EXERCISE DIRECTIONS —
Word for word, restate the records that appear below.

(Recorded data)
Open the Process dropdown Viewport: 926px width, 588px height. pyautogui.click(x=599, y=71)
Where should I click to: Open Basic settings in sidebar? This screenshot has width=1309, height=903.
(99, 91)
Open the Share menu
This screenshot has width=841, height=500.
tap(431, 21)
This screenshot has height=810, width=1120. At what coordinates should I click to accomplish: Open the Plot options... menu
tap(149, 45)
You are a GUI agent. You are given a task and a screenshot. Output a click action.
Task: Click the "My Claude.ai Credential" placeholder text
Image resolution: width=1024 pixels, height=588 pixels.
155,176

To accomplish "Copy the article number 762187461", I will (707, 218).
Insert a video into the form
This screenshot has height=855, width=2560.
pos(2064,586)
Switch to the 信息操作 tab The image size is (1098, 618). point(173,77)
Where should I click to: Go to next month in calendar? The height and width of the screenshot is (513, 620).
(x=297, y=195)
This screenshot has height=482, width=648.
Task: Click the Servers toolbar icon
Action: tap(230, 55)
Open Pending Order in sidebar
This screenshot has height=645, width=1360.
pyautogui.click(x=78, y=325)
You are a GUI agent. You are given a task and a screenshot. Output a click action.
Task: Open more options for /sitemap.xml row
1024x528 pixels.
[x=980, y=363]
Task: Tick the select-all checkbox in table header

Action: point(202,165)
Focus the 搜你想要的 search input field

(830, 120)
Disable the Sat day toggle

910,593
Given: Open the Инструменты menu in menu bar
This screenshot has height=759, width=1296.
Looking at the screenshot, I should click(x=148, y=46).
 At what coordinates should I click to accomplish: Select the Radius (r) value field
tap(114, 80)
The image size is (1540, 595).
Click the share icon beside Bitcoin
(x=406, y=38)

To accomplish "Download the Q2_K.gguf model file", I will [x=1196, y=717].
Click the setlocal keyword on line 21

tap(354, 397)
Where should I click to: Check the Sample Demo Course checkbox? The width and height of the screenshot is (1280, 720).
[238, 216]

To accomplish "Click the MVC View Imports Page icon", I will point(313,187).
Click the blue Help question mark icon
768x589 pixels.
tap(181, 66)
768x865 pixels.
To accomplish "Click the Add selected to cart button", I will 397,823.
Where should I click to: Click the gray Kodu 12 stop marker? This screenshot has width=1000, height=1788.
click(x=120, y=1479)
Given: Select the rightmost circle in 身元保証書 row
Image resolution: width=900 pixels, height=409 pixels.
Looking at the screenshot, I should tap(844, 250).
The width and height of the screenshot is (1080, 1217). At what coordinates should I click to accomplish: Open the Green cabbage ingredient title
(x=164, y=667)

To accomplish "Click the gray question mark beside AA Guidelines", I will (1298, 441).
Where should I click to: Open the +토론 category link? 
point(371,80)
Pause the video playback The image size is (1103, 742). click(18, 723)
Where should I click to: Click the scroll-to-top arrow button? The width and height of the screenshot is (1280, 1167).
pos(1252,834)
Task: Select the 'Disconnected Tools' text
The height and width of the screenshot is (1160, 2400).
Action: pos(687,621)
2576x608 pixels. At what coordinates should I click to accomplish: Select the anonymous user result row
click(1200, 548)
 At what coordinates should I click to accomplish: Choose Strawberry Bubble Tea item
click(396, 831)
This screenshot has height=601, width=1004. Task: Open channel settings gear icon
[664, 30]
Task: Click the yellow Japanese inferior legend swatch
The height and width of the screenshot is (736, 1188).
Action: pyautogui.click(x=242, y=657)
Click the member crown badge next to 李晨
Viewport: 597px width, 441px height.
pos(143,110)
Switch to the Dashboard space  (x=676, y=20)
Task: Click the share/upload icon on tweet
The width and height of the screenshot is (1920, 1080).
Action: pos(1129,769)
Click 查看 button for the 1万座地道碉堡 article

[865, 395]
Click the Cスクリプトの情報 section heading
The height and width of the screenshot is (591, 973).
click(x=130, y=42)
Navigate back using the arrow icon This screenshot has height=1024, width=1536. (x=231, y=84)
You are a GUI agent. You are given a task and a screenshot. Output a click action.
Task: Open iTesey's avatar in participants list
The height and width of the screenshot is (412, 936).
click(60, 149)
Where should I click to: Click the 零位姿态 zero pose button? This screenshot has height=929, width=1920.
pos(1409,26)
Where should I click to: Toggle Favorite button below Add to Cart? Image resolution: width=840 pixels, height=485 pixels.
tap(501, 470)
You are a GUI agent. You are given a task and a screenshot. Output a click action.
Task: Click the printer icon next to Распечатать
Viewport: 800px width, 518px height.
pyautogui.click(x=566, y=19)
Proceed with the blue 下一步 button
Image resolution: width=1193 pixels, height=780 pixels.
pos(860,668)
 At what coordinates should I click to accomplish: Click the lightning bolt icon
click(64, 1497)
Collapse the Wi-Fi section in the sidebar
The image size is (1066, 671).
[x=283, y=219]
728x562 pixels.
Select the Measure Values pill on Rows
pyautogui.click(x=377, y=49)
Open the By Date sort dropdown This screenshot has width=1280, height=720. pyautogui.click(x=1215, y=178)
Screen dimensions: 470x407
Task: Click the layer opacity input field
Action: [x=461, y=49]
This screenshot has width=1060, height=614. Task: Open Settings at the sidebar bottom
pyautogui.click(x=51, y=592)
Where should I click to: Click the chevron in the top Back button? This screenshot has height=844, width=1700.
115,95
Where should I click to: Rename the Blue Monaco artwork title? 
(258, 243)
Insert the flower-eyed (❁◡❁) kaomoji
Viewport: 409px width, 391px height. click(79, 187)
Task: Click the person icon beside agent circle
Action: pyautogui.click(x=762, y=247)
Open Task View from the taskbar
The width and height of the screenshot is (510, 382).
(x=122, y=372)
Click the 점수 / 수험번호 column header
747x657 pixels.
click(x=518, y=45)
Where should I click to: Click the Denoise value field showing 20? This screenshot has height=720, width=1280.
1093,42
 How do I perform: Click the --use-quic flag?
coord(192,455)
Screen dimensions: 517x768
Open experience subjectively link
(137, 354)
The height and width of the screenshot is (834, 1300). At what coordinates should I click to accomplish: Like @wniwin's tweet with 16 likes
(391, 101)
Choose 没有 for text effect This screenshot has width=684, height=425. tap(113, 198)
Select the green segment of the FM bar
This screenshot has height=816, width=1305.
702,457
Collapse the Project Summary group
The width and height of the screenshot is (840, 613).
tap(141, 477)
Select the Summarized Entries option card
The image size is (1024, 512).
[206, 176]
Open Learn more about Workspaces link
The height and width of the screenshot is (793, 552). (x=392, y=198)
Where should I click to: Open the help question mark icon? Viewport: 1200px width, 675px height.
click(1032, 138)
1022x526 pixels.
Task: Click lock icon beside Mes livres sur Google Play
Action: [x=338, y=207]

SOLUTION FOR THIS EXERCISE —
Open the Process dropdown Viewport: 926px width, 588px height. pyautogui.click(x=599, y=71)
Where should I click to: Open Basic settings in sidebar? This screenshot has width=1309, height=903.
(99, 91)
Open the Share menu
This screenshot has width=841, height=500.
tap(431, 21)
This screenshot has height=810, width=1120. At what coordinates should I click to accomplish: Open the Plot options... menu
tap(149, 45)
You are a GUI agent. You are given a task and a screenshot. Output a click action.
Task: Click the "My Claude.ai Credential" placeholder text
Image resolution: width=1024 pixels, height=588 pixels.
155,176

To accomplish "Copy the article number 762187461", I will (707, 218).
Insert a video into the form
This screenshot has height=855, width=2560.
pos(2064,586)
Switch to the 信息操作 tab The image size is (1098, 618). point(173,77)
Where should I click to: Go to next month in calendar? The height and width of the screenshot is (513, 620).
(x=297, y=195)
This screenshot has height=482, width=648.
Task: Click the Servers toolbar icon
Action: tap(230, 55)
Open Pending Order in sidebar
This screenshot has height=645, width=1360.
pyautogui.click(x=78, y=325)
You are a GUI agent. You are given a task and a screenshot. Output a click action.
Task: Open more options for /sitemap.xml row
1024x528 pixels.
[x=980, y=363]
Task: Tick the select-all checkbox in table header

Action: point(202,165)
Focus the 搜你想要的 search input field

(830, 120)
Disable the Sat day toggle

910,593
Given: Open the Инструменты menu in menu bar
This screenshot has height=759, width=1296.
Looking at the screenshot, I should click(x=148, y=46).
 At what coordinates should I click to accomplish: Select the Radius (r) value field
tap(114, 80)
The image size is (1540, 595).
Click the share icon beside Bitcoin
(x=406, y=38)

To accomplish "Download the Q2_K.gguf model file", I will [x=1196, y=717].
Click the setlocal keyword on line 21

tap(354, 397)
Where should I click to: Check the Sample Demo Course checkbox? The width and height of the screenshot is (1280, 720).
[238, 216]

To accomplish "Click the MVC View Imports Page icon", I will point(313,187).
Click the blue Help question mark icon
768x589 pixels.
tap(181, 66)
768x865 pixels.
To accomplish "Click the Add selected to cart button", I will 397,823.
Where should I click to: Click the gray Kodu 12 stop marker? This screenshot has width=1000, height=1788.
click(x=120, y=1479)
Given: Select the rightmost circle in 身元保証書 row
Image resolution: width=900 pixels, height=409 pixels.
Looking at the screenshot, I should tap(844, 250).
The width and height of the screenshot is (1080, 1217). At what coordinates should I click to accomplish: Open the Green cabbage ingredient title
(x=164, y=667)

To accomplish "Click the gray question mark beside AA Guidelines", I will (1298, 441).
Where should I click to: Open the +토론 category link? 
point(371,80)
Pause the video playback The image size is (1103, 742). click(18, 723)
Where should I click to: Click the scroll-to-top arrow button? The width and height of the screenshot is (1280, 1167).
pos(1252,834)
Task: Select the 'Disconnected Tools' text
The height and width of the screenshot is (1160, 2400).
Action: pos(687,621)
2576x608 pixels. At what coordinates should I click to accomplish: Select the anonymous user result row
click(1200, 548)
 At what coordinates should I click to accomplish: Choose Strawberry Bubble Tea item
click(396, 831)
This screenshot has height=601, width=1004. Task: Open channel settings gear icon
[664, 30]
Task: Click the yellow Japanese inferior legend swatch
The height and width of the screenshot is (736, 1188).
Action: pyautogui.click(x=242, y=657)
Click the member crown badge next to 李晨
Viewport: 597px width, 441px height.
pos(143,110)
Switch to the Dashboard space  (x=676, y=20)
Task: Click the share/upload icon on tweet
The width and height of the screenshot is (1920, 1080).
Action: pos(1129,769)
Click 查看 button for the 1万座地道碉堡 article

[865, 395]
Click the Cスクリプトの情報 section heading
The height and width of the screenshot is (591, 973).
click(x=130, y=42)
Navigate back using the arrow icon This screenshot has height=1024, width=1536. (x=231, y=84)
You are a GUI agent. You are given a task and a screenshot. Output a click action.
Task: Open iTesey's avatar in participants list
The height and width of the screenshot is (412, 936).
click(60, 149)
Where should I click to: Click the 零位姿态 zero pose button? This screenshot has height=929, width=1920.
pos(1409,26)
Where should I click to: Toggle Favorite button below Add to Cart? Image resolution: width=840 pixels, height=485 pixels.
tap(501, 470)
You are a GUI agent. You are given a task and a screenshot. Output a click action.
Task: Click the printer icon next to Распечатать
Viewport: 800px width, 518px height.
pyautogui.click(x=566, y=19)
Proceed with the blue 下一步 button
Image resolution: width=1193 pixels, height=780 pixels.
pos(860,668)
 At what coordinates should I click to accomplish: Click the lightning bolt icon
click(64, 1497)
Collapse the Wi-Fi section in the sidebar
The image size is (1066, 671).
[x=283, y=219]
728x562 pixels.
Select the Measure Values pill on Rows
pyautogui.click(x=377, y=49)
Open the By Date sort dropdown This screenshot has width=1280, height=720. pyautogui.click(x=1215, y=178)
Screen dimensions: 470x407
Task: Click the layer opacity input field
Action: [x=461, y=49]
This screenshot has width=1060, height=614. Task: Open Settings at the sidebar bottom
pyautogui.click(x=51, y=592)
Where should I click to: Click the chevron in the top Back button? This screenshot has height=844, width=1700.
115,95
Where should I click to: Rename the Blue Monaco artwork title? 
(258, 243)
Insert the flower-eyed (❁◡❁) kaomoji
Viewport: 409px width, 391px height. click(79, 187)
Task: Click the person icon beside agent circle
Action: pyautogui.click(x=762, y=247)
Open Task View from the taskbar
The width and height of the screenshot is (510, 382).
(x=122, y=372)
Click the 점수 / 수험번호 column header
747x657 pixels.
click(x=518, y=45)
Where should I click to: Click the Denoise value field showing 20? This screenshot has height=720, width=1280.
1093,42
 How do I perform: Click the --use-quic flag?
coord(192,455)
Screen dimensions: 517x768
Open experience subjectively link
(137, 354)
The height and width of the screenshot is (834, 1300). At what coordinates should I click to accomplish: Like @wniwin's tweet with 16 likes
(391, 101)
Choose 没有 for text effect This screenshot has width=684, height=425. tap(113, 198)
Select the green segment of the FM bar
This screenshot has height=816, width=1305.
702,457
Collapse the Project Summary group
The width and height of the screenshot is (840, 613).
tap(141, 477)
Select the Summarized Entries option card
The image size is (1024, 512).
[206, 176]
Open Learn more about Workspaces link
The height and width of the screenshot is (793, 552). (x=392, y=198)
Where should I click to: Open the help question mark icon? Viewport: 1200px width, 675px height.
click(1032, 138)
1022x526 pixels.
Task: Click lock icon beside Mes livres sur Google Play
Action: [x=338, y=207]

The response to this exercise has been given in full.